Larger r: Stronger adjustment capability but higher computational cost.
Smaller r: Fewer parameters, more efficient, but may limit model behavior adaptation.

d. Training and testing workflow

During training, only the patch matrices QA and QB are updated.
Note: r is typically a predefined hyperparameter, not optimized during training.

3. Final step: Where are the patches merged into the model?
After LoRA fine-tuning, the patches are usually merged with the original model for deployment. The rule is:

Only merge layers where LoRA was inserted.
Unmodified layers (e.g., unselected matrices) remain unchanged.
The merged model is slightly larger in size but retains the original parameter structure.
Effectively, LoRA fine-tunes the critical "screws" in the model.

Example:

Original model: 512 layers.
LoRA applied only to Q/V in layer 400.
During merging, only layer 400’s Q/V are updated; other layers stay intact.

Where is LoRA Most Suitable?

From the above process, my understanding is:
LoRA fine-tuning focuses on patching specific matrices in certain layers, allowing the model to adapt to tasks while preserving its "core knowledge." In other words, LoRA doesn’t rebuild the model but makes lightweight adjustments to refine its behavior.

Thus, my takeaway: LoRA doesn’t change knowledge—it refines expression.

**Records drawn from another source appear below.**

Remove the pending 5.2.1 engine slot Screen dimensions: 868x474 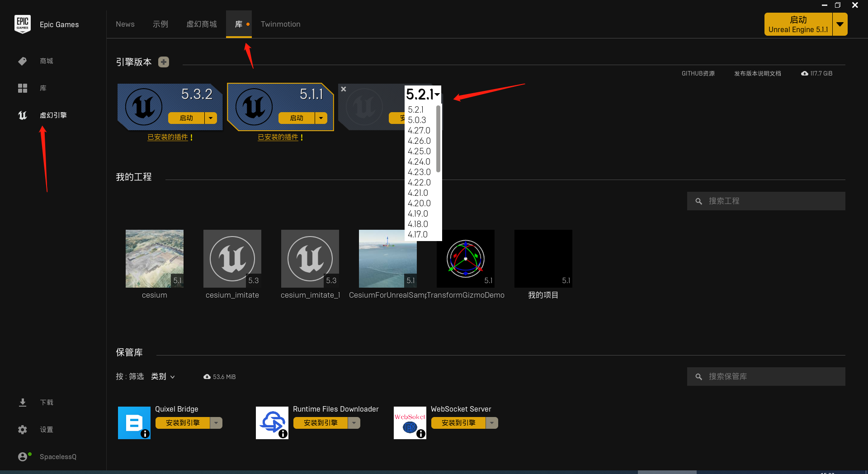[344, 89]
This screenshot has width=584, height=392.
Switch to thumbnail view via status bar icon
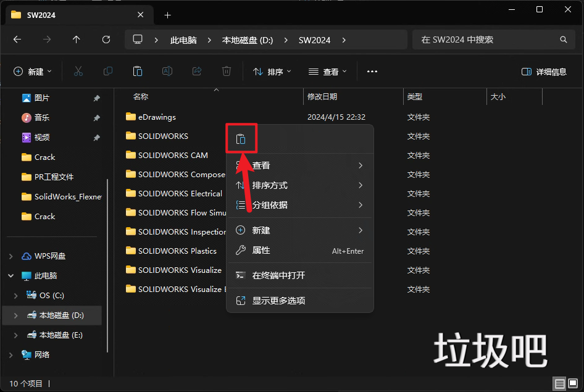click(x=574, y=383)
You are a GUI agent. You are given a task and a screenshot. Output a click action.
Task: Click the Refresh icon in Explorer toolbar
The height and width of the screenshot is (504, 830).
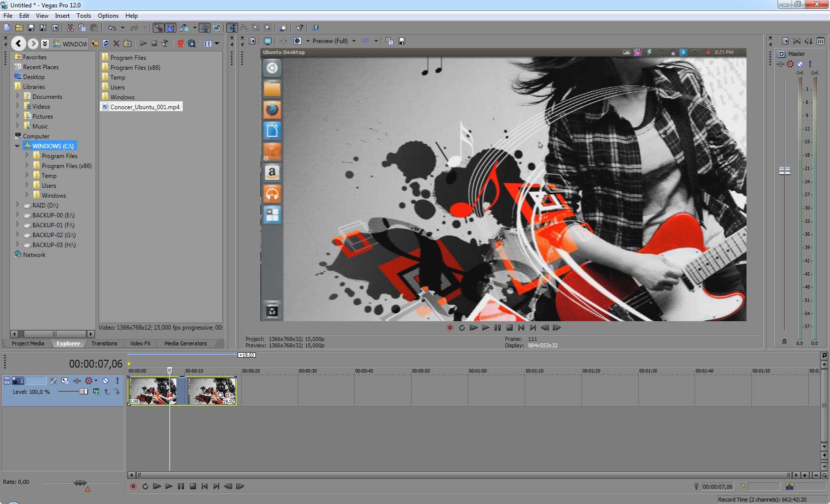click(x=106, y=43)
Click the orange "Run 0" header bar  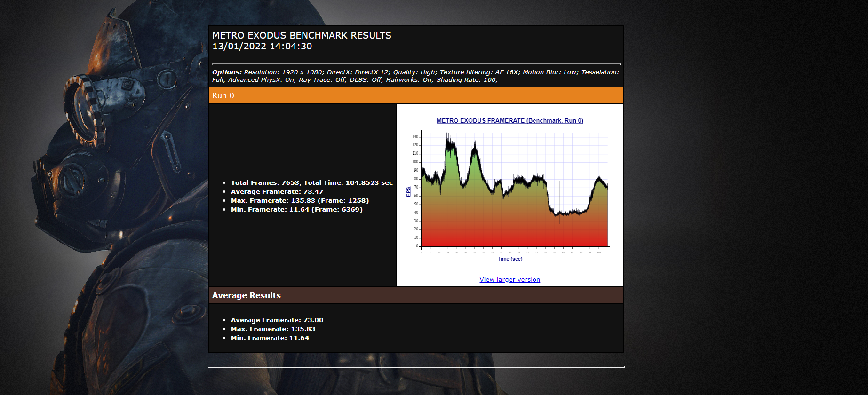pyautogui.click(x=415, y=95)
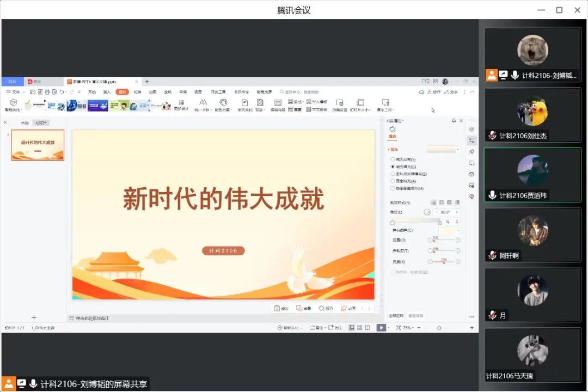The image size is (588, 392).
Task: Select 纯色填充 radio button
Action: tap(393, 160)
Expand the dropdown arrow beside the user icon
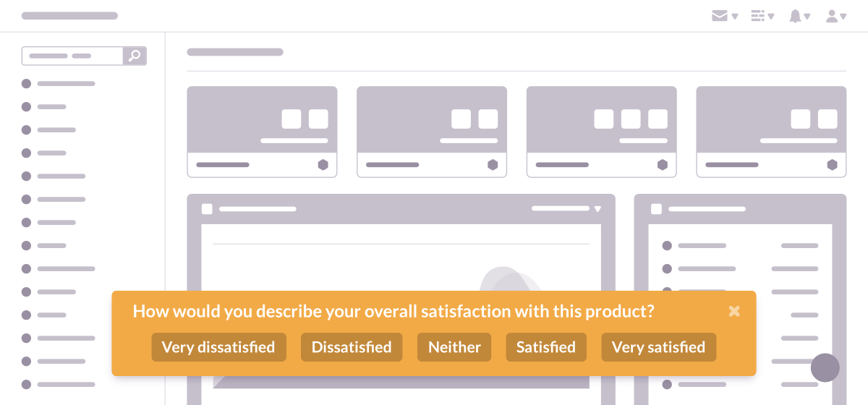868x405 pixels. pyautogui.click(x=843, y=17)
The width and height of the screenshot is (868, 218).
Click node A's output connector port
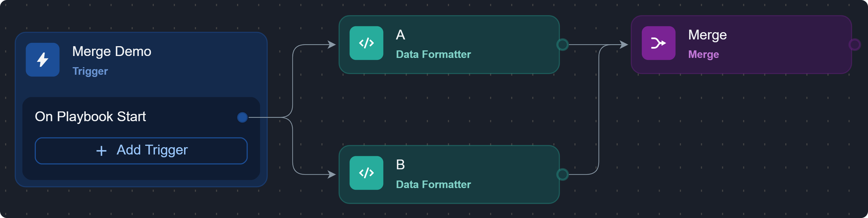tap(562, 45)
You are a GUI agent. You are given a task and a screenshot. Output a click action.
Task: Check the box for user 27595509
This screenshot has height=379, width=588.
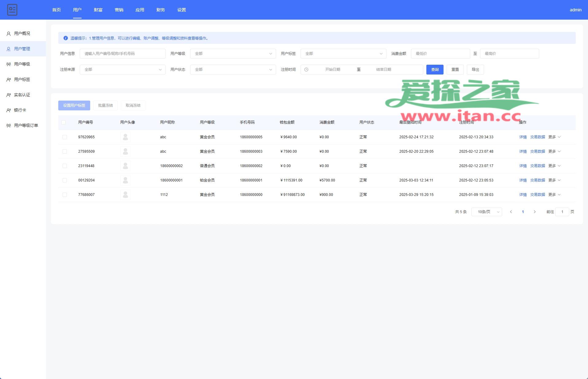65,151
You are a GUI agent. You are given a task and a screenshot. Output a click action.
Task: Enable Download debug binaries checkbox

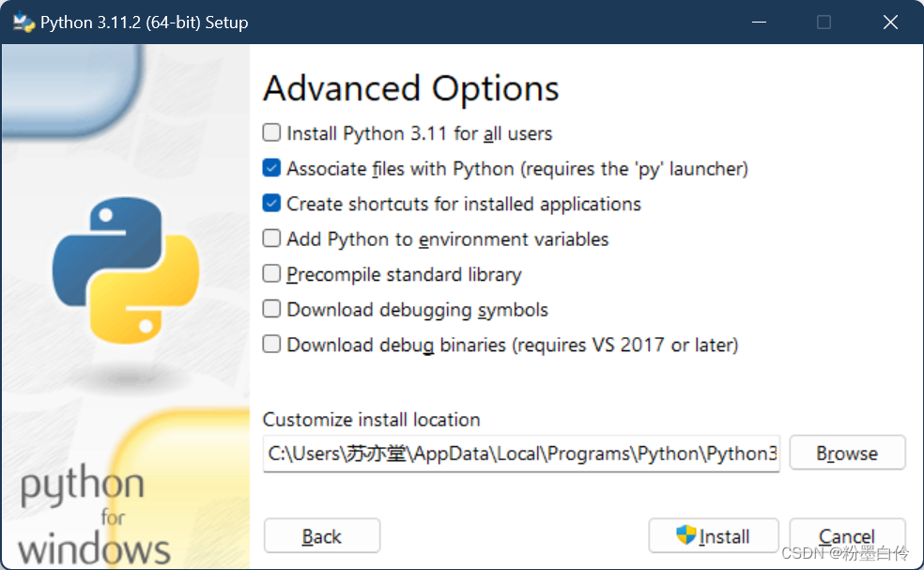point(271,344)
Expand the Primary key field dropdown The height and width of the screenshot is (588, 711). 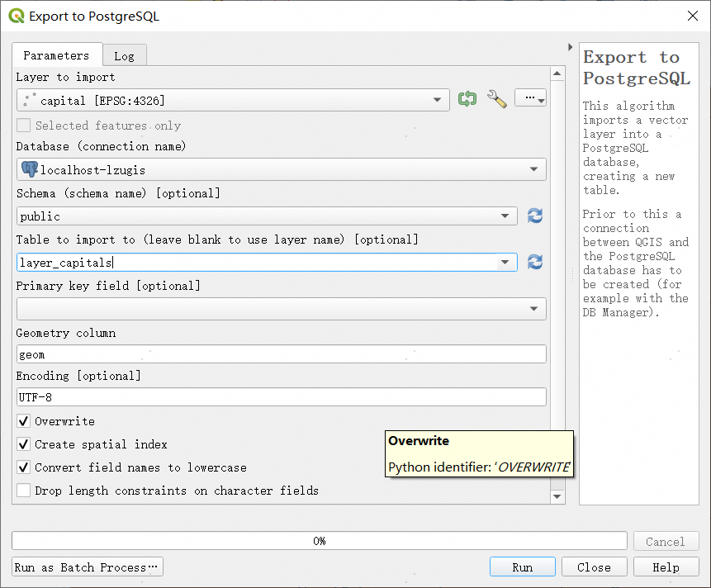533,309
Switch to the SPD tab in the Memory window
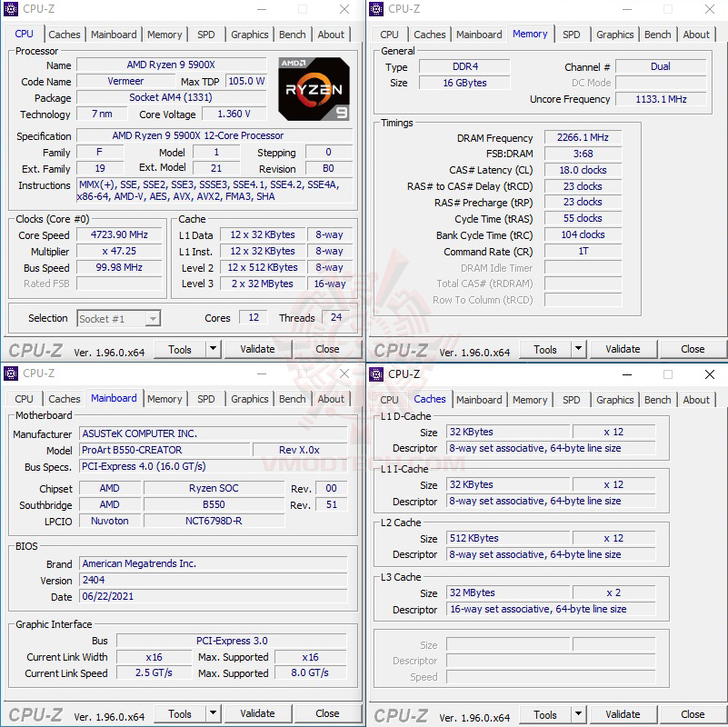The width and height of the screenshot is (728, 727). (572, 34)
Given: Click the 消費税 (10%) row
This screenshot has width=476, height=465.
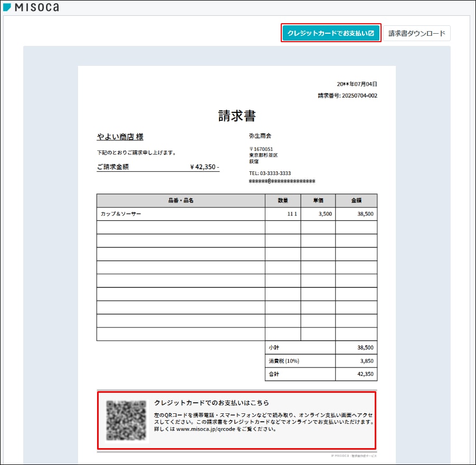Looking at the screenshot, I should 284,361.
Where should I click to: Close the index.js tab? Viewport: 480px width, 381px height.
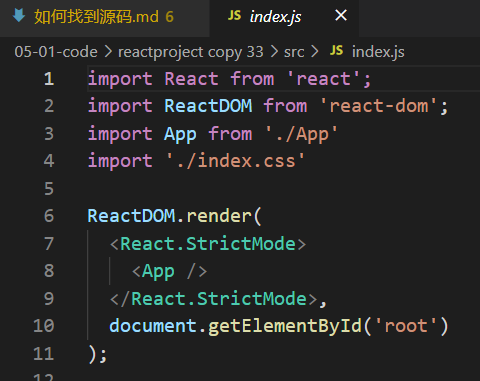tap(341, 15)
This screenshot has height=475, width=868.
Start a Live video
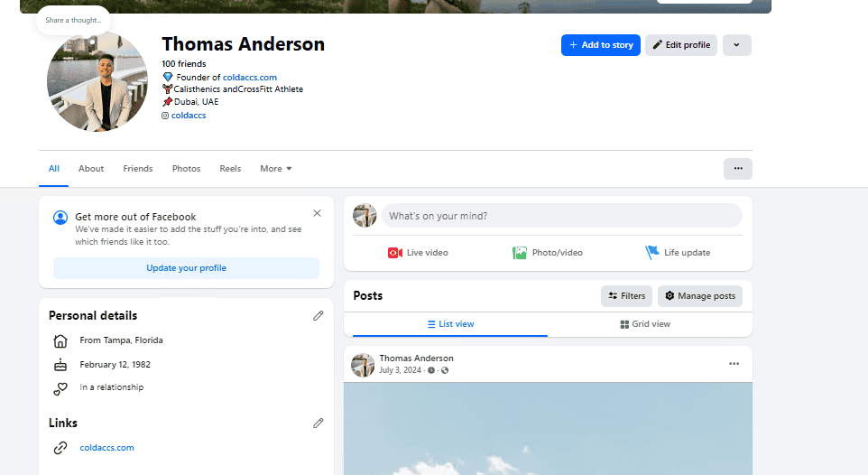point(418,253)
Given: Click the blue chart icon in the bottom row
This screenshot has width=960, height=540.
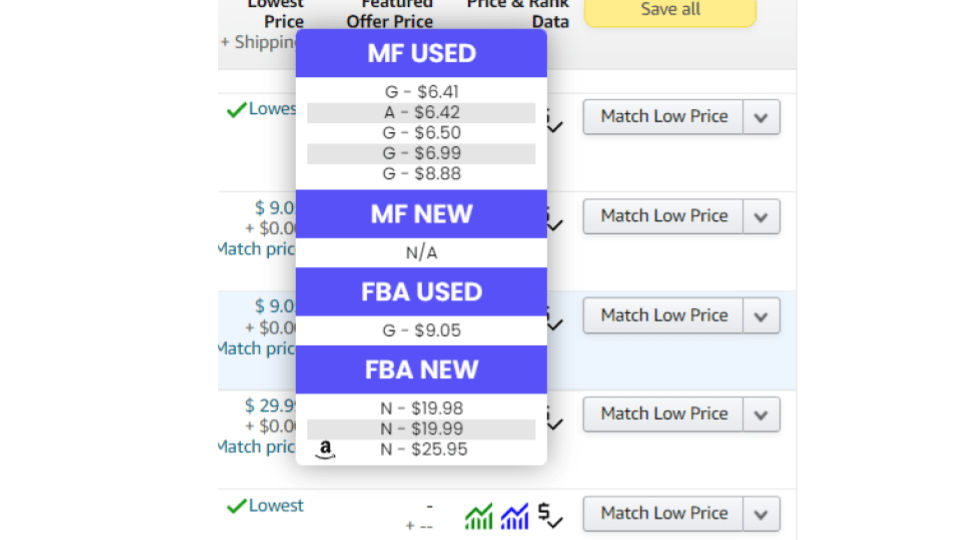Looking at the screenshot, I should point(514,516).
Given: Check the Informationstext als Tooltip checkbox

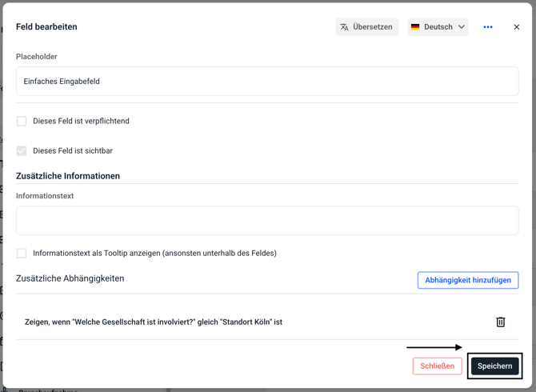Looking at the screenshot, I should [22, 254].
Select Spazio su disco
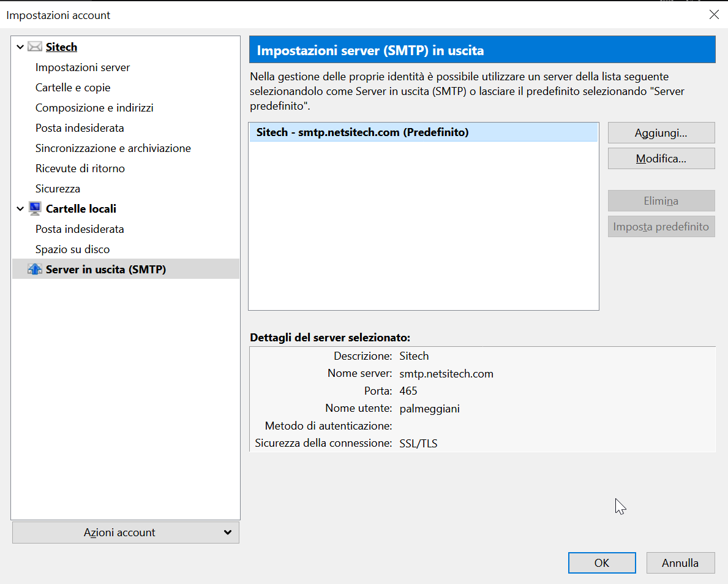Image resolution: width=728 pixels, height=584 pixels. click(73, 249)
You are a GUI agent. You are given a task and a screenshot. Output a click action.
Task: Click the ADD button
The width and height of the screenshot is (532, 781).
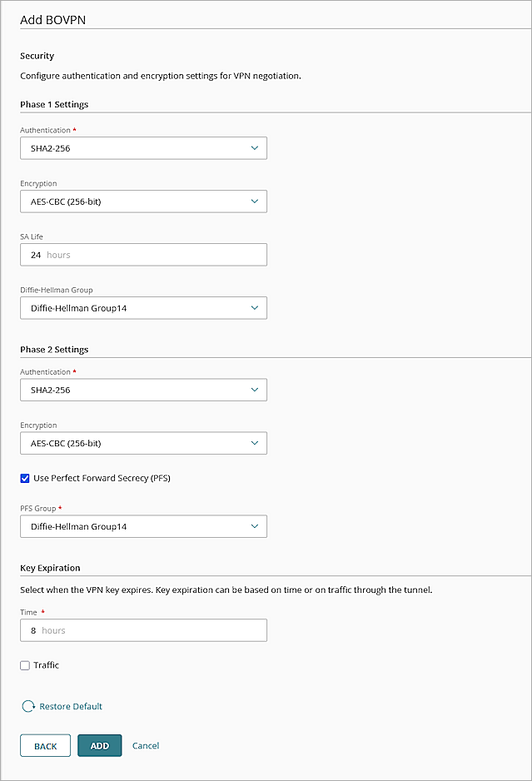(99, 745)
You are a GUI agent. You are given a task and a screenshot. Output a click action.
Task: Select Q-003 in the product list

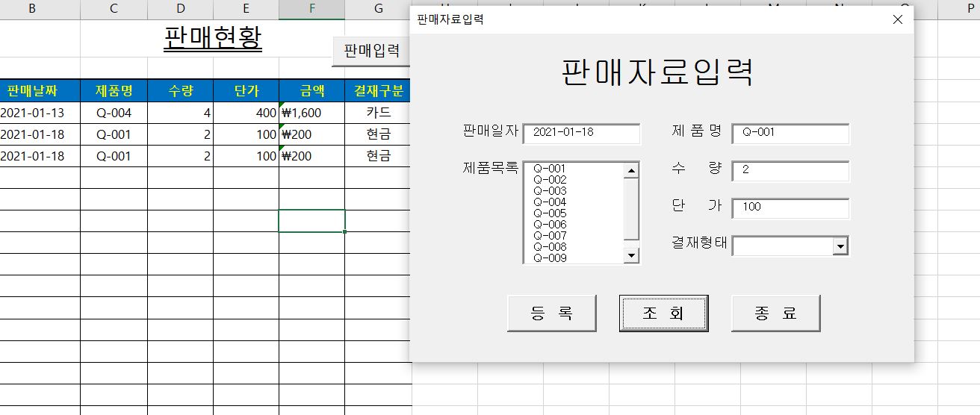[x=550, y=191]

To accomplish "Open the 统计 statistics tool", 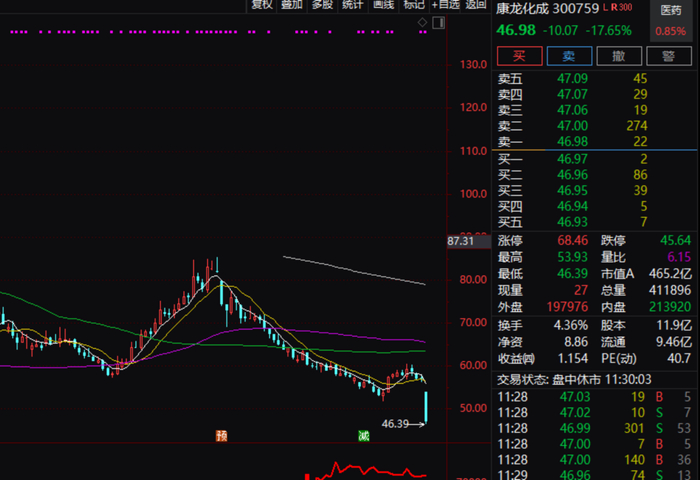I will click(353, 5).
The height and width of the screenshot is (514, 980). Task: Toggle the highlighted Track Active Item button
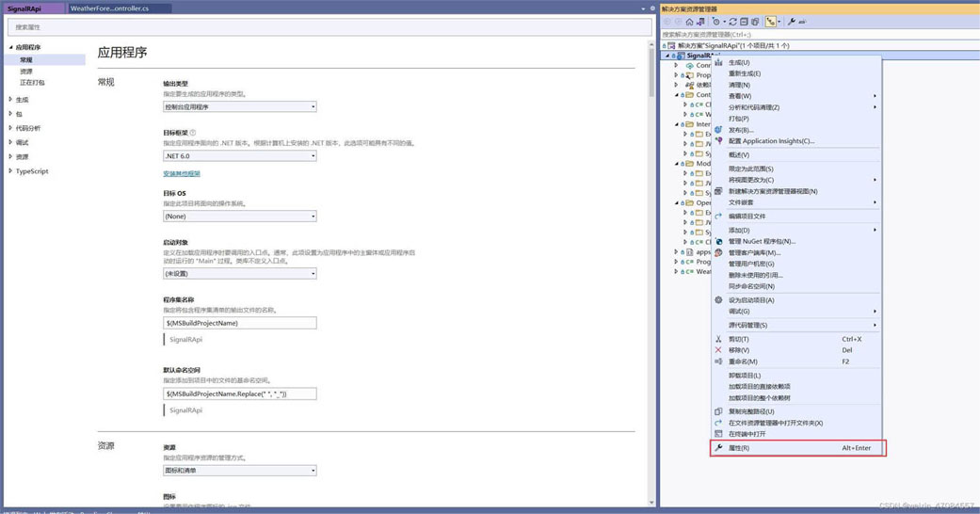(x=771, y=22)
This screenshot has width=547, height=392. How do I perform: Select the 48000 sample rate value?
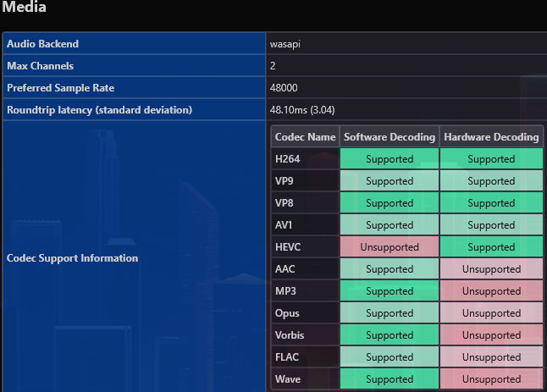pyautogui.click(x=284, y=87)
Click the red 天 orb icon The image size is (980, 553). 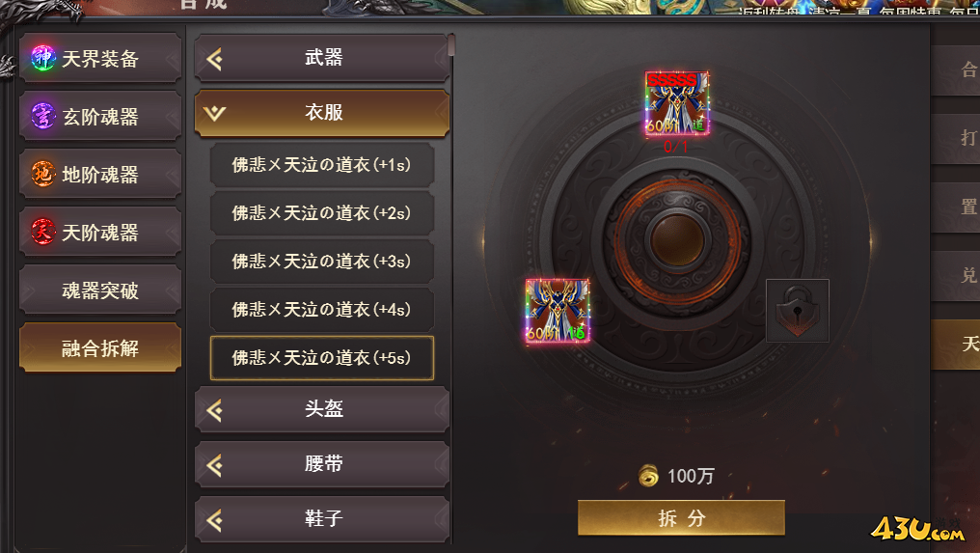coord(43,232)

Given this, LoRA is well-suited for scenarios like:

Controlling the model’s tone, grammar, or output format.
Making the model express its existing knowledge in a desired manner.
Solidifying prompt effects to avoid repetitive prompt engineering.
Quickly adapting general models to specific domains (e.g., healthcare, law).

However, it has clear limitations and is less suitable for:

Teaching the model entirely new knowledge (unseen during pretraining).
Establishing new causal reasoning or complex logical chains.
Transforming a "knowledge-rich" general model into a "truly expert" model.

In summary, LoRA is more about fine-tuning expression atop existing knowledge. It won’t make the model smarter but can make its outputs more stable and aligned with your needs.